The start-up has set up an online dashboard which allows users to report and analyse data themselves. Although predominantly used for canals, the dashboard has the potential to be used for wider traffic flow information in cities. Aside from traffic flow control, the company has developed a fleet management solutions device, which monitors electrical systems on boats, such as battery status, position and engine status. Alarms can be set to alert users of any malfunctions or potential issues with technology on the boat. Global Guide Systems sees itself as part of the movement towards an increasingly connected city, by bringing data which is already available into the public domain to provide a service to society.
Wander is a project which aims to help people gain a more authentic experience of a city. The start-up offers navigation to specific places within a city, while sending users off the beaten path. Wander Technologies says it wants to free individuals from digital distractions and allow users to experience a city with their full attention rather than while glued to a device. Their first product is a smart compass which takes users away from conventional routes, pointing them in the direction of their destination and showing the distance remaining.
An online app also allows users to unlock hidden gems in a city. The app contains a smart radar which gives city-goers the freedom to deviate from their route without getting lost. As well as benefiting visitors looking for a more authentic experience of a tourist-heavy city, the start-up also creates an improved experience for city natives. By encouraging users to deviate from mainstream tourist traps, Wander generates a more natural spread of tourists and leads to fewer areas of high tourist density.
Transformcity offers an online platform and toolkit for collaborative urban development which brings together local stakeholders and city government to achieve development goals and work together on local projects.
As a collaborative tool, the start-up wants to encourage self-organisation of local communities, helping drive their development goals in concert with city government. The company’s first pilot was a success, transforming the struggling Amstel3 office district into a mixed-use urban neighbourhood. The first phase of the platform was rolled out in April 2018, and a training package for cities has been developed alongside the online platform to help cities collaborate with each other more and optimise their workflow. TransformCity has garnered global interest and is in preparation to work with Start-up in Residence and scale to other cities both nationally and internationally.

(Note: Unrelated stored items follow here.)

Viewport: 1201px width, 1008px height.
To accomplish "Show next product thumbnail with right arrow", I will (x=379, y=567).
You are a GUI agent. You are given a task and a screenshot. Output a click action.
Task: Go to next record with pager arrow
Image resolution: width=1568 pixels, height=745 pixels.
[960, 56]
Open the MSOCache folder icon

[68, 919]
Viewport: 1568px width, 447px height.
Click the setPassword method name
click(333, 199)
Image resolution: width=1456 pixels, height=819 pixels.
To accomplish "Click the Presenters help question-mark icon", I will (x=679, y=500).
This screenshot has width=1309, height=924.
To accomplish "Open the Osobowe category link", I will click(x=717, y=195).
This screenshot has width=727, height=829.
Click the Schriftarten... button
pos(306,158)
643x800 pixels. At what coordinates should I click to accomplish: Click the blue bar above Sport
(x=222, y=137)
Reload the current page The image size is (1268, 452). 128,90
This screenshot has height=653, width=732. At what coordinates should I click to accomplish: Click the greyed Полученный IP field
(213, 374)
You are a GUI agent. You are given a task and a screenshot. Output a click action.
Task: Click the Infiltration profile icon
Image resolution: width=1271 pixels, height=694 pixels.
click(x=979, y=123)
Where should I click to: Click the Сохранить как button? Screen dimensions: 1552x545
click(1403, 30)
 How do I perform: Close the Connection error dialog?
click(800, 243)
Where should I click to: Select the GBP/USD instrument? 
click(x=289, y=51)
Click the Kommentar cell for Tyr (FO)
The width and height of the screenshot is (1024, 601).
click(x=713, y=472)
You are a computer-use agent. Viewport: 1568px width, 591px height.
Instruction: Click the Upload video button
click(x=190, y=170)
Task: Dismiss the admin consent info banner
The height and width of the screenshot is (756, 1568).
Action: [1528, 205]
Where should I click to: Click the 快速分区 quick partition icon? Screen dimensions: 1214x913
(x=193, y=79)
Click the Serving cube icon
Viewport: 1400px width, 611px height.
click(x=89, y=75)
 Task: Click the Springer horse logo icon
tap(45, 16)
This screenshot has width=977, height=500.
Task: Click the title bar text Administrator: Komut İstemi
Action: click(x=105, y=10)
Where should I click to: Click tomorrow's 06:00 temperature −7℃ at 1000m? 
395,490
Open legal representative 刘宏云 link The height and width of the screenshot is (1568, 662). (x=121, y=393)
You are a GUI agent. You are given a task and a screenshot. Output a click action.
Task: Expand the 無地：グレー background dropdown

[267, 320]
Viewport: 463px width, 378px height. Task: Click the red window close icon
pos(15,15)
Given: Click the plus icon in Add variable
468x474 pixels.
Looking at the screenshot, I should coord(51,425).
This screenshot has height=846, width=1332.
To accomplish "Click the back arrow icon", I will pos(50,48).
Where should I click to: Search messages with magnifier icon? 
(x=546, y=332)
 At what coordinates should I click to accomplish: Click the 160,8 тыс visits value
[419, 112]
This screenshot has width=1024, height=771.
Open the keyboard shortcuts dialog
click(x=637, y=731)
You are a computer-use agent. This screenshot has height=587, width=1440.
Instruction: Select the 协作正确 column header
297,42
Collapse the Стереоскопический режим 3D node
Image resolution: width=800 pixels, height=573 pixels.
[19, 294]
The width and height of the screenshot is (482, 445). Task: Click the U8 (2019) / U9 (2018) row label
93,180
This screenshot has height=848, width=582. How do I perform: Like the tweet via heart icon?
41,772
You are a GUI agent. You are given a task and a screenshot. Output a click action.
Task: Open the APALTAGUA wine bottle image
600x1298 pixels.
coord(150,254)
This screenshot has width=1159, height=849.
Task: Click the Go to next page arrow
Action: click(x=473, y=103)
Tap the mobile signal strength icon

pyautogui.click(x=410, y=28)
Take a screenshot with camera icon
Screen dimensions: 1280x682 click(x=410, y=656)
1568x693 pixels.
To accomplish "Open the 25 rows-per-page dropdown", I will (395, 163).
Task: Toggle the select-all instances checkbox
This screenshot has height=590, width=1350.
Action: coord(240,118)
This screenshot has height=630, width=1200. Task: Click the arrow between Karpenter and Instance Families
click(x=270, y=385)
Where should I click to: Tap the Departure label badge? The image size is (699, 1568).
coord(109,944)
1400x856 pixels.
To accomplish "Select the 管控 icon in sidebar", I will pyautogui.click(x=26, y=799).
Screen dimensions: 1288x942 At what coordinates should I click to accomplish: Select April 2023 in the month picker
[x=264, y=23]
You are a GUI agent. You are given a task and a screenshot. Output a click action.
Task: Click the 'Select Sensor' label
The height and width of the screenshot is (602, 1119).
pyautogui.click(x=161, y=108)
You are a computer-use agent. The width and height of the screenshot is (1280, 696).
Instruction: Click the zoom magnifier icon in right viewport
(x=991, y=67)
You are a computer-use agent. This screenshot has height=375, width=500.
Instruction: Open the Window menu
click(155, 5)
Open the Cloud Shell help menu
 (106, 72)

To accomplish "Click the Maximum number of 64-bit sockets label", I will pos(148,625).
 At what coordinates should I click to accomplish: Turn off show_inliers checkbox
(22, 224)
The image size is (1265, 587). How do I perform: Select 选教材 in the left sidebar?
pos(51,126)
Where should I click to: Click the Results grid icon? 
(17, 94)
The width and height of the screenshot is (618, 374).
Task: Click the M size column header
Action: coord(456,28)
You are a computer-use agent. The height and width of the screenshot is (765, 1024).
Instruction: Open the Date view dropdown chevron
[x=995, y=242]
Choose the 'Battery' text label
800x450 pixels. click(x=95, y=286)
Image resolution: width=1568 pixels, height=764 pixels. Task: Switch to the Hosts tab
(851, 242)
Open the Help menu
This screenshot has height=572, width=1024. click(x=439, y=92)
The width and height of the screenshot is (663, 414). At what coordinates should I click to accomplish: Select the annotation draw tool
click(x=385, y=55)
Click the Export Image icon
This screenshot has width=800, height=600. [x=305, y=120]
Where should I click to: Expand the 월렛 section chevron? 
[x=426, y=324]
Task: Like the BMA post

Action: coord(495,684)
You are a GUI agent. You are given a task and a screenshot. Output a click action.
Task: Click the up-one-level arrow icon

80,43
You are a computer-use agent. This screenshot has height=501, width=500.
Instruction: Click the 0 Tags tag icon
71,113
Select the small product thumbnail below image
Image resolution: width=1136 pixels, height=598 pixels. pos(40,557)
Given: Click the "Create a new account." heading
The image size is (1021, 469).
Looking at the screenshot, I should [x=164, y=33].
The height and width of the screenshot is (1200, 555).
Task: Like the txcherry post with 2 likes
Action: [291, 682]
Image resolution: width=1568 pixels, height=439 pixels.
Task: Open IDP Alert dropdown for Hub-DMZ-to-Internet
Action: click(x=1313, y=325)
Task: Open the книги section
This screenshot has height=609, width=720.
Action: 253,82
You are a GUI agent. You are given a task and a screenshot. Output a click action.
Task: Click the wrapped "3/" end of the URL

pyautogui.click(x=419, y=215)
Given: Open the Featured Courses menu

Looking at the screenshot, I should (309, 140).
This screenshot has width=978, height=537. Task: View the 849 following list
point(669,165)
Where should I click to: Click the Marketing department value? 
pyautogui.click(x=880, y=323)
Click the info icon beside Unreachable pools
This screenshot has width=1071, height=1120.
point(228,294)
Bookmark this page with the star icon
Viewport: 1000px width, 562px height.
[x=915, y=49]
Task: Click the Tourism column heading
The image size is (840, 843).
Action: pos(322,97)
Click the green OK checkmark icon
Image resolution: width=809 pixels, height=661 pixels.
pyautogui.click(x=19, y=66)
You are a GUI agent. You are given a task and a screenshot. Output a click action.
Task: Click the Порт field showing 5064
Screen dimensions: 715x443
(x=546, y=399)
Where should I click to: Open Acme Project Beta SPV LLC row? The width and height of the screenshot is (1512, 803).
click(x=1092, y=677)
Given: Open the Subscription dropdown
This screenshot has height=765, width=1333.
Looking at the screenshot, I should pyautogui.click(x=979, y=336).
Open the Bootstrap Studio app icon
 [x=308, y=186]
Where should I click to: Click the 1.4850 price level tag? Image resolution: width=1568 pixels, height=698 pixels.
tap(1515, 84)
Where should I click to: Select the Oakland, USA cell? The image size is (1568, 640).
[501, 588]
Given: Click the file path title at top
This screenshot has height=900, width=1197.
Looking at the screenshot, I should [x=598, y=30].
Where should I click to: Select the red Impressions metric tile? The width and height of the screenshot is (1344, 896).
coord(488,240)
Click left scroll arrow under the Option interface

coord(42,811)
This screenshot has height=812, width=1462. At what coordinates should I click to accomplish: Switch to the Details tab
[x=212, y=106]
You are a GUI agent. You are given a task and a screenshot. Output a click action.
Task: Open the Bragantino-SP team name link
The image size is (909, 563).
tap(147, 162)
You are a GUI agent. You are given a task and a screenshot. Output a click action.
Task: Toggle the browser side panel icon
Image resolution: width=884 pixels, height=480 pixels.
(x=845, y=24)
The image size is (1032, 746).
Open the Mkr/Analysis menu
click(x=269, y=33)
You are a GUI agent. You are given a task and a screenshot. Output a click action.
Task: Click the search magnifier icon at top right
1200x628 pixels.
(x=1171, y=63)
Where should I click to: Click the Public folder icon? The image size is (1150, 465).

WASTED encourages household waste separation by providing incentives to individuals based on the generation of currency valued on waste. Each bag of separated waste is converted into digital currency which provide discounts for citizens at partner stores and businesses. Once subscribed to the WASTED website, the company provides citizens with a ‘Start-up Kit’ including 12 rubbish bags and an information pack detailing advice about waste separation. Users are asked to upload a picture of their rubbish bags via a QR code placed on local recycling containers. They then receive digital coins which can be redeemed for items and gifts at stores in the Amsterdam Noord area.
WASTED was founded by Francesca Miazzo, Sietse Gronheid and Elisha Weeber as an autonomous start-up under CITIES Foundation, an Amsterdam-based organisation that seeks to find solutions to global urban problems through research and community engagement. Since 2015 the company has been working with the Dutch government to pilot an education package, to teach school children and adults about plastic waste and the importance of reusing waste. Operating in Amsterdam Noord, the neighbourhood is seen as a vision for societal movement towards greater sustainability Y and environmental awareness. Collaboration with the Municipality of Amsterdam is now underway to expand the project firstly to the whole of Amsterdam Noord, and then to the wider city and beyond.
KOPPL helps people obtain easy access to care and support. The service is aimed at citizens dealing with care, loneliness or poverty, and allows them to find help from the right organisation in their local area. The start-up has developed software to connect supply and demand in social services, and while being available on mobile phones, is also present on the streets of Amsterdam via KOPPL Kiosks.
The service was borne out of the cofounders’ own experience with informal care, and the difficulty in finding the right support among the plethora of aid available. As such KOPPL provides an insight into the almost overwhelming range of support available, connecting citizens with the specific services and organisations which suit their requirements and location. Once a resident has identified the organisation they want help from, the organisation will be the one to get in touch with the individual. The Start-up in Residence company currently operates in Amsterdam Centre.